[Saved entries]
_ _ _ _

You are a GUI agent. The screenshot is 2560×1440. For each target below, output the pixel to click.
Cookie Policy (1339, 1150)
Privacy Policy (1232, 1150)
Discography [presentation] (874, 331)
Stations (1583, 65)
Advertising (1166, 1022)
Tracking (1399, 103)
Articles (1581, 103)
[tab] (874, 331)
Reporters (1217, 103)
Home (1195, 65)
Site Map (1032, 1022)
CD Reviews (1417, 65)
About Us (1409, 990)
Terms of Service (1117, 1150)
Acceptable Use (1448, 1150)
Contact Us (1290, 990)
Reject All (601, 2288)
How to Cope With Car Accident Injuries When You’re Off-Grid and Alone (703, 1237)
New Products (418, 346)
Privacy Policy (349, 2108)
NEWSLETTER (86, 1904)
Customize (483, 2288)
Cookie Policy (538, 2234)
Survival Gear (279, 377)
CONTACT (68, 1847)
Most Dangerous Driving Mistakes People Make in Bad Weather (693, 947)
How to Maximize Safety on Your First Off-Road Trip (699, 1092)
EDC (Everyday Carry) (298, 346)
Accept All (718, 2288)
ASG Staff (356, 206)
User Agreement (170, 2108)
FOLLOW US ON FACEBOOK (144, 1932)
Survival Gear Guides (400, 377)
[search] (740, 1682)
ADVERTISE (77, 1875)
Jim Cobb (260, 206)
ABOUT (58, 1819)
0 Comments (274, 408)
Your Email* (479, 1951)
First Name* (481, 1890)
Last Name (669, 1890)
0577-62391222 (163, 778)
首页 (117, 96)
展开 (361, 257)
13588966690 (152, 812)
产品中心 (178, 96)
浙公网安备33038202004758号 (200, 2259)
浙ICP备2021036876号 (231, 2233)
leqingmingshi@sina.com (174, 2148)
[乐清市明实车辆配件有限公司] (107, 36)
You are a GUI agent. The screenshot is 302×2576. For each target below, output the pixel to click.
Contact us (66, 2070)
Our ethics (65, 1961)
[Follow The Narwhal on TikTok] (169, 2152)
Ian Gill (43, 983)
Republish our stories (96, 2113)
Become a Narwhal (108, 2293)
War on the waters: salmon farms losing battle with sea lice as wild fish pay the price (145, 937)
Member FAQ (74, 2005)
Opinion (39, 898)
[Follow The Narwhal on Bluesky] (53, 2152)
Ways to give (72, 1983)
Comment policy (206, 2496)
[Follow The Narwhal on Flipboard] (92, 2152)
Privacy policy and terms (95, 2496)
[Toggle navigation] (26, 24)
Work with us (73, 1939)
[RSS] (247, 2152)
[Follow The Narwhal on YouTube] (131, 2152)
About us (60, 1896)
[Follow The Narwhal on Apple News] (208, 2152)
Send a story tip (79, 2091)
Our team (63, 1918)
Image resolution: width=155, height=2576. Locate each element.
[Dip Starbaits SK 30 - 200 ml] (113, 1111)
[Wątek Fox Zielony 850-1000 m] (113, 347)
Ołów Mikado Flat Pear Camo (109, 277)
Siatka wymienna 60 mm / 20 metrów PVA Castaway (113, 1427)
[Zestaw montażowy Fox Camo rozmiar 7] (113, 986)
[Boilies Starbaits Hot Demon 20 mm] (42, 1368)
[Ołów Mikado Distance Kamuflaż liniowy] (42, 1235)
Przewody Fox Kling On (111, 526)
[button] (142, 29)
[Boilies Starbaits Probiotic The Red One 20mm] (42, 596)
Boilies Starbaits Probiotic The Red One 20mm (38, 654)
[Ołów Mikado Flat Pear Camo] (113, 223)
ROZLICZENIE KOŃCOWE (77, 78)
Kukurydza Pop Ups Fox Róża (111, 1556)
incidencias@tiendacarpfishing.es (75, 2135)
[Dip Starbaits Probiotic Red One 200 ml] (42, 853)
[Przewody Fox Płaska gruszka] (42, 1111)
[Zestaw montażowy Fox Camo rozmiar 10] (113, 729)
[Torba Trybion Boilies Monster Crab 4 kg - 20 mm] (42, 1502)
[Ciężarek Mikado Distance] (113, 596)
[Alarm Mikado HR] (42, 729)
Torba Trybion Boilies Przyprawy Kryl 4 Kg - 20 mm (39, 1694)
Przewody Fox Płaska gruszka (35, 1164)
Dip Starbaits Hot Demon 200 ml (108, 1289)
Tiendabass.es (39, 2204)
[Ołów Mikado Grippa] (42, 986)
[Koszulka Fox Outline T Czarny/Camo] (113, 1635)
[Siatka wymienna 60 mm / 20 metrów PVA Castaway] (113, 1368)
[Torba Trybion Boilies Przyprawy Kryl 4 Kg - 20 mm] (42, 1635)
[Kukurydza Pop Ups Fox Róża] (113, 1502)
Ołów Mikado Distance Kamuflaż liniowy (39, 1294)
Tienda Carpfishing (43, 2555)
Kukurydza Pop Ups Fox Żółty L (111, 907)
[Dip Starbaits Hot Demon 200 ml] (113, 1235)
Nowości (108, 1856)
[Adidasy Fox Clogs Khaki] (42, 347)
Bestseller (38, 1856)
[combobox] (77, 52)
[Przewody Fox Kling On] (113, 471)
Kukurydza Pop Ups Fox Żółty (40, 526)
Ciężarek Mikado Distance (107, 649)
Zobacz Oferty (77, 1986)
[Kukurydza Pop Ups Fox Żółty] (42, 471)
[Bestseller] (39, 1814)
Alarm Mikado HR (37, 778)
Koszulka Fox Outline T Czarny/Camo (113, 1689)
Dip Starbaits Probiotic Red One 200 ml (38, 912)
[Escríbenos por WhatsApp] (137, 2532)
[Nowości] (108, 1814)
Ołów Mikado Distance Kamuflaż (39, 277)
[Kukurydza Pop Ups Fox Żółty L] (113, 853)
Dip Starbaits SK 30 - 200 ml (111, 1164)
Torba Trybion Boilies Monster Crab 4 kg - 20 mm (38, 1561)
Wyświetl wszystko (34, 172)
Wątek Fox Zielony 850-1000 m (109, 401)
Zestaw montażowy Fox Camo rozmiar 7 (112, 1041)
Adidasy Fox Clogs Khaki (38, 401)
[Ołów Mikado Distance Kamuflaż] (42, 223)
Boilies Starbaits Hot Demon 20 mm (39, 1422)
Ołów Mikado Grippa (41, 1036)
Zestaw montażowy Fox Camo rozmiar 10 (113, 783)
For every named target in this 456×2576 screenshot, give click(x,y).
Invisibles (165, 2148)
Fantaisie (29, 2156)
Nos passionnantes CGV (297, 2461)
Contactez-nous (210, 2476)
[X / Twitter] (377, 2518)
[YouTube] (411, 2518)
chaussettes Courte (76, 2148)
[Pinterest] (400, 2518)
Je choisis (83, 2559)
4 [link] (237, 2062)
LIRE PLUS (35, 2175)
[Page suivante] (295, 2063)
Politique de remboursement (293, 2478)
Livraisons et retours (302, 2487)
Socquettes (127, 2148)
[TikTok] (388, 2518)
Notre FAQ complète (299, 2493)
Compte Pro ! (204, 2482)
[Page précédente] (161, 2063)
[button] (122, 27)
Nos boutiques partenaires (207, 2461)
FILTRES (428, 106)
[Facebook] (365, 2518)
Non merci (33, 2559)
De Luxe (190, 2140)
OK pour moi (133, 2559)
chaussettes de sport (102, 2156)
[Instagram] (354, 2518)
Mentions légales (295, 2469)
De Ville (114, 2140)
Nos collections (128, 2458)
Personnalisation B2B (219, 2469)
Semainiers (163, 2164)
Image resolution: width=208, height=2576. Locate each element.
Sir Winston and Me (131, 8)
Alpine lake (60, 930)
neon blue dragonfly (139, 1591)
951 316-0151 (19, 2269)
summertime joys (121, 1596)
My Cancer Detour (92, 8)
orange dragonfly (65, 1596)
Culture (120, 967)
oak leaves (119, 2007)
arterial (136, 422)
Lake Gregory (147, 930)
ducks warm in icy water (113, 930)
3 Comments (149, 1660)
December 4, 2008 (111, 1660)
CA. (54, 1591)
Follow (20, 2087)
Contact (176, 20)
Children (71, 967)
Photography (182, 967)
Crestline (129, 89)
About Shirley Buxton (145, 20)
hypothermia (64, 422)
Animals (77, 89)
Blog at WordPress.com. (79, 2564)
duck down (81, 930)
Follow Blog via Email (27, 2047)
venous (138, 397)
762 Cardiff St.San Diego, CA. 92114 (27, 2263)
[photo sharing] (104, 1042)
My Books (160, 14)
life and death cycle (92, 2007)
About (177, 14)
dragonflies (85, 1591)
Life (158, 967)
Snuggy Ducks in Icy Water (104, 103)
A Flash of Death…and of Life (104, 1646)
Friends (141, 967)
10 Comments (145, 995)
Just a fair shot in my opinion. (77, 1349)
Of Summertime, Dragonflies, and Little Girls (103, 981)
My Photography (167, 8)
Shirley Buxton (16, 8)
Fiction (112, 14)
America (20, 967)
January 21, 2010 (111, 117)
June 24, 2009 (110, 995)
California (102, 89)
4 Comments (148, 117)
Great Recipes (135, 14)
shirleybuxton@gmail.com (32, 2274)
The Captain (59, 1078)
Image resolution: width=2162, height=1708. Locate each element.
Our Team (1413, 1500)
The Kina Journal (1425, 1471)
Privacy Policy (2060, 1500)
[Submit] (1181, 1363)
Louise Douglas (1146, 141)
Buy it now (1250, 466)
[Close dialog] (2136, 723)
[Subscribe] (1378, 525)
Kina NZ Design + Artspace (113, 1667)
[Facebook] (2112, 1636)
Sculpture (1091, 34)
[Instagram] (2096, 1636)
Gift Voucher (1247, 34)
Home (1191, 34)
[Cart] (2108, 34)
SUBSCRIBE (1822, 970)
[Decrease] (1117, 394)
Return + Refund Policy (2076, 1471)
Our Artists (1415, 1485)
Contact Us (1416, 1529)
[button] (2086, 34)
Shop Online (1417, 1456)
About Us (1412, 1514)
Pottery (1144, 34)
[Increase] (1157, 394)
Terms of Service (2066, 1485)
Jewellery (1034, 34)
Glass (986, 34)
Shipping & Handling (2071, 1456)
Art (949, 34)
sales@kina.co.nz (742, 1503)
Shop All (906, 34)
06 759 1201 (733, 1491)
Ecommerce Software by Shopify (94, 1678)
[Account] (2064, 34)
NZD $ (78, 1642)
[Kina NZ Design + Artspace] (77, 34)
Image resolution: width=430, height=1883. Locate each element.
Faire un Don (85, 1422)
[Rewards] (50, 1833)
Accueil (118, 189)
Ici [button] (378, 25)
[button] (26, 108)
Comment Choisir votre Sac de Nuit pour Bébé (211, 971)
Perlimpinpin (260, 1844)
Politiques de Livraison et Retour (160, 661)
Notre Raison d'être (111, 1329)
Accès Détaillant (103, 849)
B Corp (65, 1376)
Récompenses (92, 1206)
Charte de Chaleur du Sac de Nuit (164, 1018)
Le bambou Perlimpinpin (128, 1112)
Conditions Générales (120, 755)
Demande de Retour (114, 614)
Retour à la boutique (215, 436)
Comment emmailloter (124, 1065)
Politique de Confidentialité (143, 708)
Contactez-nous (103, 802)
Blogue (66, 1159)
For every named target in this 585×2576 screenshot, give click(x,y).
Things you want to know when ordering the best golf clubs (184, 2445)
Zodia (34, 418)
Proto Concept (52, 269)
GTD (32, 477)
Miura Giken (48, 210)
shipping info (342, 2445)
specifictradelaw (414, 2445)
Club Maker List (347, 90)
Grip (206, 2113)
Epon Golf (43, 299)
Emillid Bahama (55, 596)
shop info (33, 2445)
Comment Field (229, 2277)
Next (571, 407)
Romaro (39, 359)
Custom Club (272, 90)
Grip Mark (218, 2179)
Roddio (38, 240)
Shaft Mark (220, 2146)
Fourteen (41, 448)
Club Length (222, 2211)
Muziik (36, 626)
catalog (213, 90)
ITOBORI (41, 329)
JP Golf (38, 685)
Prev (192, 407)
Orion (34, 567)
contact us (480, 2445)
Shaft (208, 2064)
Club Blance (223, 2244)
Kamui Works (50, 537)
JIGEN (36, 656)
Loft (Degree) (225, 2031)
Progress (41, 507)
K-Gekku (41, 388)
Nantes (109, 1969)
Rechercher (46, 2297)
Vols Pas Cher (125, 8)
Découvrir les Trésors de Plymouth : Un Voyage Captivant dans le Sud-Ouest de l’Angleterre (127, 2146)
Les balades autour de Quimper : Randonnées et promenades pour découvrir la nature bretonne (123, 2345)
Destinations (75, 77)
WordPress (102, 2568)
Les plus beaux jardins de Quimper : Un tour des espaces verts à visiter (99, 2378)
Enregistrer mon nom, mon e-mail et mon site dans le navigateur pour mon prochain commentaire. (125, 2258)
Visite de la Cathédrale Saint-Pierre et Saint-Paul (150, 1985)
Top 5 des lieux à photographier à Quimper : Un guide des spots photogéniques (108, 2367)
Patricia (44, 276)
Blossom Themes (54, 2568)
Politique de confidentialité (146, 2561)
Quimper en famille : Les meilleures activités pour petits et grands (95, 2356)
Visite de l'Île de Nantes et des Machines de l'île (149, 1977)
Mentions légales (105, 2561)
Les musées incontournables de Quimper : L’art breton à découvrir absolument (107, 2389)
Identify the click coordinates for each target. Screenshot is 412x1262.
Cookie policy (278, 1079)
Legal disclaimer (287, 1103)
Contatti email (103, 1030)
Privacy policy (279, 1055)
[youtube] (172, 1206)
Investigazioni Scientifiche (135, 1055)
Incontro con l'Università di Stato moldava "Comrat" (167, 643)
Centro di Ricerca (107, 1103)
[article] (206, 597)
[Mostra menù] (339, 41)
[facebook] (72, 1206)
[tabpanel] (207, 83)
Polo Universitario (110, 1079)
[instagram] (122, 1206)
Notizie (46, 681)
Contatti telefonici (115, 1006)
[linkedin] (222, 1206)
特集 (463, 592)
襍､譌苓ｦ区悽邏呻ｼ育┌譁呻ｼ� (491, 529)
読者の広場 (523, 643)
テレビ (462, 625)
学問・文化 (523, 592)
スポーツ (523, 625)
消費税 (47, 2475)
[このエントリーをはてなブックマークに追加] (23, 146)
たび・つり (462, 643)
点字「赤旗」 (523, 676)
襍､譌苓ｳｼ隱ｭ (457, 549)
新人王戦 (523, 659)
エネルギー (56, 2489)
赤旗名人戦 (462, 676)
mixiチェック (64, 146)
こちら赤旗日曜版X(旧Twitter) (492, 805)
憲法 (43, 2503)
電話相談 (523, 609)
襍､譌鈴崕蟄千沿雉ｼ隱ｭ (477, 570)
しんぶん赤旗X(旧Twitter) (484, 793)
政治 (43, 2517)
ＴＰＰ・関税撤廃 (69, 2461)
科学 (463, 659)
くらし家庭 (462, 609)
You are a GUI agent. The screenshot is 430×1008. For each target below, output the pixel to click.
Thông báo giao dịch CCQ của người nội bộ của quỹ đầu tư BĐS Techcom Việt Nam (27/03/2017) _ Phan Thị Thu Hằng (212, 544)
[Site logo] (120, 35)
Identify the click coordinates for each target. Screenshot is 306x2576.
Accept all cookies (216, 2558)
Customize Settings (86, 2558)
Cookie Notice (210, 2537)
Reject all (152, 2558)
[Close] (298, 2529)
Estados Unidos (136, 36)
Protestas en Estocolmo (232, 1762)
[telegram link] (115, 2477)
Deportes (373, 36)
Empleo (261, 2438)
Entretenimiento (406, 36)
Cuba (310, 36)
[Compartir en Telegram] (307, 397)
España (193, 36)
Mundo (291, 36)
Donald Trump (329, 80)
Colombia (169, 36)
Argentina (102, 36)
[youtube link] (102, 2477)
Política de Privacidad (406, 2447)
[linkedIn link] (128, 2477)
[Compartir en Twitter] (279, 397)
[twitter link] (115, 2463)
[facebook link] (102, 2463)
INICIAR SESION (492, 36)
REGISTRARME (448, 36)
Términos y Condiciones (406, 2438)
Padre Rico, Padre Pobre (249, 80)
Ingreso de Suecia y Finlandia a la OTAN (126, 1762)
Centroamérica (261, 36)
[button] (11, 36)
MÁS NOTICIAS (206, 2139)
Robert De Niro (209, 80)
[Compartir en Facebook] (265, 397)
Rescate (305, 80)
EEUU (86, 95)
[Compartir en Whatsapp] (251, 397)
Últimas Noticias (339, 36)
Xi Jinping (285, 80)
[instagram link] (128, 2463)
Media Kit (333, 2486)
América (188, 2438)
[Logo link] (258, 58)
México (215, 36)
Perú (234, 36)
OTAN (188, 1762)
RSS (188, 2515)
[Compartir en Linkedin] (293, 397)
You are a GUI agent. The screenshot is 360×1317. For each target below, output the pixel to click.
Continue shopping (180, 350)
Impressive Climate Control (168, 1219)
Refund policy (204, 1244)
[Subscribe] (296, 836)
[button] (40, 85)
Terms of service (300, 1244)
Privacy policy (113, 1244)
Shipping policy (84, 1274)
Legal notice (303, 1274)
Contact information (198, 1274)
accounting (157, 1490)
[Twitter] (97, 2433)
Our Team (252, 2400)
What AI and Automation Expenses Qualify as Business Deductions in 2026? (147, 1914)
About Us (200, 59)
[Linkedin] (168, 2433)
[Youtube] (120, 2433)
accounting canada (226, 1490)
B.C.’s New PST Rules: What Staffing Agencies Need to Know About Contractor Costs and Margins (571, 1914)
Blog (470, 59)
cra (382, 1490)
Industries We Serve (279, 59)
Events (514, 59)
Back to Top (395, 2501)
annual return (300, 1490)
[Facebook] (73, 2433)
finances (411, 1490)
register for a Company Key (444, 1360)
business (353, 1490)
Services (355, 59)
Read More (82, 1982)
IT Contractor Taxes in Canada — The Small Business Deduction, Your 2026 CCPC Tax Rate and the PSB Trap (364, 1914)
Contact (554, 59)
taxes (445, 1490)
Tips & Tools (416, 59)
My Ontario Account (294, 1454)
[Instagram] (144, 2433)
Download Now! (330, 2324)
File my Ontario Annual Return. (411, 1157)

_ _ _ _

- What you have to do -
Take the stretch of lines above from the one containing "Proto Concept (52, 269)" through the one containing "Legal disclaimer (287, 1103)" and repeat it exactly, adding no other line.

- Answer box -
Proto Concept (52, 269)
GTD (32, 477)
Miura Giken (48, 210)
shipping info (342, 2445)
specifictradelaw (414, 2445)
Club Maker List (347, 90)
Grip (206, 2113)
Epon Golf (43, 299)
Emillid Bahama (55, 596)
shop info (33, 2445)
Comment Field (229, 2277)
Next (571, 407)
Romaro (39, 359)
Custom Club (272, 90)
Grip Mark (218, 2179)
Roddio (38, 240)
Shaft Mark (220, 2146)
Fourteen (41, 448)
Club Length (222, 2211)
Muziik (36, 626)
catalog (213, 90)
ITOBORI (41, 329)
JP Golf (38, 685)
Prev (192, 407)
Orion (34, 567)
contact us (480, 2445)
Shaft (208, 2064)
Club Blance (223, 2244)
Kamui Works (50, 537)
JIGEN (36, 656)
Loft (Degree) (225, 2031)
Progress (41, 507)
K-Gekku (41, 388)
Nantes (109, 1969)
Rechercher (46, 2297)
Vols Pas Cher (125, 8)
Découvrir les Trésors de Plymouth : Un Voyage Captivant dans le Sud-Ouest de l’Angleterre (127, 2146)
Les balades autour de Quimper : Randonnées et promenades pour découvrir la nature bretonne (123, 2345)
Destinations (75, 77)
WordPress (102, 2568)
Les plus beaux jardins de Quimper : Un tour des espaces verts à visiter (99, 2378)
Enregistrer mon nom, mon e-mail et mon site dans le navigateur pour mon prochain commentaire. (125, 2258)
Visite de la Cathédrale Saint-Pierre et Saint-Paul (150, 1985)
Top 5 des lieux à photographier à Quimper : Un guide des spots photogéniques (108, 2367)
Patricia (44, 276)
Blossom Themes (54, 2568)
Politique de confidentialité (146, 2561)
Quimper en famille : Les meilleures activités pour petits et grands (95, 2356)
Visite de l'Île de Nantes et des Machines de l'île (149, 1977)
Mentions légales (105, 2561)
Les musées incontournables de Quimper : L’art breton à découvrir absolument (107, 2389)
Identify the click coordinates for each target. Screenshot is 412x1262.
Cookie policy (278, 1079)
Legal disclaimer (287, 1103)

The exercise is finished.